• PROBLEM STATEMENT
Copy out the lines below that hold the word "computer".

• PROVIDED RECORDS
Segment Open
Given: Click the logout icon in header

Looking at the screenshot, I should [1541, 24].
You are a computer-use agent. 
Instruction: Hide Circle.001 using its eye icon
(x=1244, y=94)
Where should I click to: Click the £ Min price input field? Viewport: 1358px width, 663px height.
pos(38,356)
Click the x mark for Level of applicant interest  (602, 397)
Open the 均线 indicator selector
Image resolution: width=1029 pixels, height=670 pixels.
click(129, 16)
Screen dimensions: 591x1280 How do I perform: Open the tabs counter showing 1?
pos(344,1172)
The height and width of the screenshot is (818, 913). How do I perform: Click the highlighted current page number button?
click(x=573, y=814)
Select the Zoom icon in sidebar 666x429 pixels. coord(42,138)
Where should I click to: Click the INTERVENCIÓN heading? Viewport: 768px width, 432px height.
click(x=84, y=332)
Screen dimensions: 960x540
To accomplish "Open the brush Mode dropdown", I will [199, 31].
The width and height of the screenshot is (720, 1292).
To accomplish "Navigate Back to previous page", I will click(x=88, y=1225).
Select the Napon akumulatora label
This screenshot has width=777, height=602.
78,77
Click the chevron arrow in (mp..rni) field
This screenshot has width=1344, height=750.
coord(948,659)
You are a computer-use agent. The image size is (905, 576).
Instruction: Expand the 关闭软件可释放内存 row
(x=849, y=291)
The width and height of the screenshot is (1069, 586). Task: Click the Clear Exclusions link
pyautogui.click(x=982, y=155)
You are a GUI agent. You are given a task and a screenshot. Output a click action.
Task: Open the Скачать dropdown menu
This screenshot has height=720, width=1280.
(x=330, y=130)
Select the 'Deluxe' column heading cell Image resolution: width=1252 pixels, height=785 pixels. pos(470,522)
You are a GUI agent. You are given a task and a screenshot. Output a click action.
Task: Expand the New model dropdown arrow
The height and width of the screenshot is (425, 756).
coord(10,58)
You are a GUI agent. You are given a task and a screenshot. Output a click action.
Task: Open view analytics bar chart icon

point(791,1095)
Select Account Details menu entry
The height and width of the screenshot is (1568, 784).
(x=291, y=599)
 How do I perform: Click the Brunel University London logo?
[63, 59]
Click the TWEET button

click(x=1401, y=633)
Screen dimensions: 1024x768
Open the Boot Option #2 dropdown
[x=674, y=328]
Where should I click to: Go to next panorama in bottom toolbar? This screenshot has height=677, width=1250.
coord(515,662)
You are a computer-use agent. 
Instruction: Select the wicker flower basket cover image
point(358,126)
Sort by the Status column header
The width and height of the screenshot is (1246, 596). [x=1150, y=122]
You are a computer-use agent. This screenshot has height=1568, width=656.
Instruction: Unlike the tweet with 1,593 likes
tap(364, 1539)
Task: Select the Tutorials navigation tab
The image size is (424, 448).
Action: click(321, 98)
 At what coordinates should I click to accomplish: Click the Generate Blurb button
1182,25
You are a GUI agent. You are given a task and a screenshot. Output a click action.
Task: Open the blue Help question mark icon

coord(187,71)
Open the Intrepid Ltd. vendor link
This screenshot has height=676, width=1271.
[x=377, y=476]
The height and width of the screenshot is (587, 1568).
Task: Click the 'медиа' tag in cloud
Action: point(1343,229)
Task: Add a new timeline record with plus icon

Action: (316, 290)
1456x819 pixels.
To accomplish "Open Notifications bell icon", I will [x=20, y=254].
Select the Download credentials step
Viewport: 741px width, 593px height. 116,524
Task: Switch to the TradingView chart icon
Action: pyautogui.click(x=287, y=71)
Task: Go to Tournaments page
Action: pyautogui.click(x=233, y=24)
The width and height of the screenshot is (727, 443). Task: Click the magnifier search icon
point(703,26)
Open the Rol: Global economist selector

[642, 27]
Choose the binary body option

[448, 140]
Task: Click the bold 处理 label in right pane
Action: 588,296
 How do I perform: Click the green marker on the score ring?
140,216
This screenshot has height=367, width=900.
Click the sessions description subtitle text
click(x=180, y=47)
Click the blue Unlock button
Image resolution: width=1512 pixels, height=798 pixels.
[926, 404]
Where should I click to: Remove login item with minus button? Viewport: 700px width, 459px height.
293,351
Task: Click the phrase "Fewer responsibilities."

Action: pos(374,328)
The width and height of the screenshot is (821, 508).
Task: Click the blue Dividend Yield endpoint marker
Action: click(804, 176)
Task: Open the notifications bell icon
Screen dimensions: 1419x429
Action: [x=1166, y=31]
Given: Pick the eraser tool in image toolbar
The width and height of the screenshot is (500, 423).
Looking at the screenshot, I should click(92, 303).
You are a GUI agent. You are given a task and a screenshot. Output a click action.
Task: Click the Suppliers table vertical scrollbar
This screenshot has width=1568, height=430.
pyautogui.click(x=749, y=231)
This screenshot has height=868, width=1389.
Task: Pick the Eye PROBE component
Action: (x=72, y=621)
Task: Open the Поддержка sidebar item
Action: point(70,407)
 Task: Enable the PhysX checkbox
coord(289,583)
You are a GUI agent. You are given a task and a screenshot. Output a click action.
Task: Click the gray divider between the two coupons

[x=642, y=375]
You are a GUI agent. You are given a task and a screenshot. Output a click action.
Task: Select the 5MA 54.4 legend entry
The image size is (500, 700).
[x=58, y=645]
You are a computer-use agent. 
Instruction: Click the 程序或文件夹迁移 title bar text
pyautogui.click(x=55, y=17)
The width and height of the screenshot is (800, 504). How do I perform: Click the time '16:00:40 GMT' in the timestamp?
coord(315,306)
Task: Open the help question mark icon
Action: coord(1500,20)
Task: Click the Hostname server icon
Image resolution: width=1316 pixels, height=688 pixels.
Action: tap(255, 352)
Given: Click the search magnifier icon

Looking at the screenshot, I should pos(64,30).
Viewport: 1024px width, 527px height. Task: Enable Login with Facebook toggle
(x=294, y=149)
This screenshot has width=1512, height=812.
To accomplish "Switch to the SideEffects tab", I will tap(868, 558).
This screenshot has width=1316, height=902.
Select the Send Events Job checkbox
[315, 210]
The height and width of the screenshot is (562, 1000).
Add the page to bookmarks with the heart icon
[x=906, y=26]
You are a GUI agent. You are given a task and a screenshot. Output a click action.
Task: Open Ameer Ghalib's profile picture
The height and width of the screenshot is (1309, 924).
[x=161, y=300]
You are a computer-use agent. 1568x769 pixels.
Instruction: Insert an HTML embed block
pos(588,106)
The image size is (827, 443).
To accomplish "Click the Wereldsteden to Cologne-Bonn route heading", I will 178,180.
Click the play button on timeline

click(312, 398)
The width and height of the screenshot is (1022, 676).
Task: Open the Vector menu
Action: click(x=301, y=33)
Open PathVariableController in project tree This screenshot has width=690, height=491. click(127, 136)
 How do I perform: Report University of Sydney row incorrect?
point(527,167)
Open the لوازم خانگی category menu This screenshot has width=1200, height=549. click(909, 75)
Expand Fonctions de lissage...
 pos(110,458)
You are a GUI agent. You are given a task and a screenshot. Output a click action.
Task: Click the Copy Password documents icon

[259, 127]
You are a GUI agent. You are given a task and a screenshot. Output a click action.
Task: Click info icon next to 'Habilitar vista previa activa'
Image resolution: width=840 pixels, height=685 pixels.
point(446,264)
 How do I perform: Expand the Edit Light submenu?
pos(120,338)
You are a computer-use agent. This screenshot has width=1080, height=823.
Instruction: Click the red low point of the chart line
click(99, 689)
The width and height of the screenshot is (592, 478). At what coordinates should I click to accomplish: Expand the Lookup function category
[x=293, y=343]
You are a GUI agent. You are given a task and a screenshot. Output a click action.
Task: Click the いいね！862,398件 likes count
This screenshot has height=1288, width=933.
Segment Closed
• ANSWER FOR THE TASK
You are a computer-use agent. 
You are a computer-use agent. The image size is (905, 576).
You are a computer-use agent. 
You are a computer-use agent. This screenshot has height=1568, width=656.
You are a computer-use agent. 
You are a computer-use agent. 1568x769 pixels.
You are a computer-use agent. This screenshot has width=1080, height=823.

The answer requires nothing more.